The state takeover of the Providence schools began in November of 2019 and is expected to last five years. 

In the case of the Providence schools, the clock would start ticking after the legislation is adopted. If approved by this summer, that would mean an end to the state takeover at the end of the 2022-2023 school year. 

“I believe that a long drawn out takeover of a school system is not good,” said Senate Majority Whip Maryellen Goodwin (D-Providence) in an interview Friday. Goodwin said she plans to introduce the legislation during the session Tuesday. 

“These school systems belong to the local cities and towns,” Goodwin said. 

The announcement follows days of controversy and criticism of school leaders, after the arrest of Olayinka Alege, an administrator hired during the takeover. Alege was charged with the assault of a minor last week. 

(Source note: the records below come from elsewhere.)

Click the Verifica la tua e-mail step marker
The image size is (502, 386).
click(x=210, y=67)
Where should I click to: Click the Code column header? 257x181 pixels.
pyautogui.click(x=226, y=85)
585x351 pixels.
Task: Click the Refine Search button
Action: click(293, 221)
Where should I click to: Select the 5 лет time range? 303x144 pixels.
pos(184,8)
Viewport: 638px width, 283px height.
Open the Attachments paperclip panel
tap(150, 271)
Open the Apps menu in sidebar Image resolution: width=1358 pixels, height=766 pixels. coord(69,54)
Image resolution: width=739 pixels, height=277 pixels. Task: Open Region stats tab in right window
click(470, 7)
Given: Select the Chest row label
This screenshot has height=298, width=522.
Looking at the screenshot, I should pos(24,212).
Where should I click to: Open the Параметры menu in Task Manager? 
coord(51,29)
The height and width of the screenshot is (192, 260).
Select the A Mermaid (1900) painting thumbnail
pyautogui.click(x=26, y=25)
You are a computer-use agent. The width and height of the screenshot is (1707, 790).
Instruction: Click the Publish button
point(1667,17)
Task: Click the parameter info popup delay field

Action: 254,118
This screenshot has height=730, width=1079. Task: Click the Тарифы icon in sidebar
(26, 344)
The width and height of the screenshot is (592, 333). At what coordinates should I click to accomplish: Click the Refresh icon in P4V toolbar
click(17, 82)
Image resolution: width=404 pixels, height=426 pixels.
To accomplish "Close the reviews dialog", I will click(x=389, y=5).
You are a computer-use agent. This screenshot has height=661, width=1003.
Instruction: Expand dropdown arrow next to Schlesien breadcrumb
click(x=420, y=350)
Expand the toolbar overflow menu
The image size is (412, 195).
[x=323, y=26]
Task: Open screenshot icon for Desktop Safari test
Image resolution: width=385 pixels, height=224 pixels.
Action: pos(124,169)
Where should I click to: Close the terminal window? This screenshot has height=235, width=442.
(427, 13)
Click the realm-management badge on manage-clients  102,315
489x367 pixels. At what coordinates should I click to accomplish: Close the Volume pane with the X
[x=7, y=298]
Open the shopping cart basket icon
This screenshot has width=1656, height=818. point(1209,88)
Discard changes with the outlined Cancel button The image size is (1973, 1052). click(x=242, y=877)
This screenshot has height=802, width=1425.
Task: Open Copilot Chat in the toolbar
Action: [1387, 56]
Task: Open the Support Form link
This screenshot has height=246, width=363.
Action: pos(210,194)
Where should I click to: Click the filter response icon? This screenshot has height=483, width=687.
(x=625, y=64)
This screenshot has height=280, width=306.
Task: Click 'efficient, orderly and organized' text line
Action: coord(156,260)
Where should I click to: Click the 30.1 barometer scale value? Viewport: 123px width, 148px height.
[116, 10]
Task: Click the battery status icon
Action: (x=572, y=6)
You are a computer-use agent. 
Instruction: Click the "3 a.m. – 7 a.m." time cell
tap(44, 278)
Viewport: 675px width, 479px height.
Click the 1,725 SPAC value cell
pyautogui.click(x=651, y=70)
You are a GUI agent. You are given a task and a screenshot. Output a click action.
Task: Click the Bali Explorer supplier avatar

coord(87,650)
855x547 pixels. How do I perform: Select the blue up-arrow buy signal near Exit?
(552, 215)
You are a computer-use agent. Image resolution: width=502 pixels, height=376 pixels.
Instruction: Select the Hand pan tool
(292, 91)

On Friday, the state education department announced Providence Superintendent Harrison Peters agreed to step down, two days after State Education Commissioner Angélica Infante-Green called for his resignation.

Whether the legislation moves forward or not, Goodwin said she expects there will be more oversight by state lawmakers of the Providence turnaround effort. Last week, both Peters and Infante-Green appeared before the Senate Oversight Committee. Goodwin said she has talked with other lawmakers about holding more hearings. 

“We need it,” Goodwin said. “We're going to have to keep a careful eye on how this takeover is progressing.”

In addition, Goodwin plans to introduce legislation requiring elected school boards in cities with four-year election cycles. That would transform the Providence school board into an elected body. Currently, members are appointed by the Mayor and approved by the City Council. 

School Board President Nick Hemond said he agrees that the body needs to change. 

“The current system is not working,” Hemond said in an interview Friday. “The vision or direction tends to change,” he said, depending on mayoral administrations.

However, Hemond believes an entirely elected board would over-politicize the body, and an at-large election system could skew to power to the east side of the city. 

He recommends spreading out appointments among local and state officials, to six-year terms without reappointments. Hemond has served on the board since 2011, and plans to step down this year.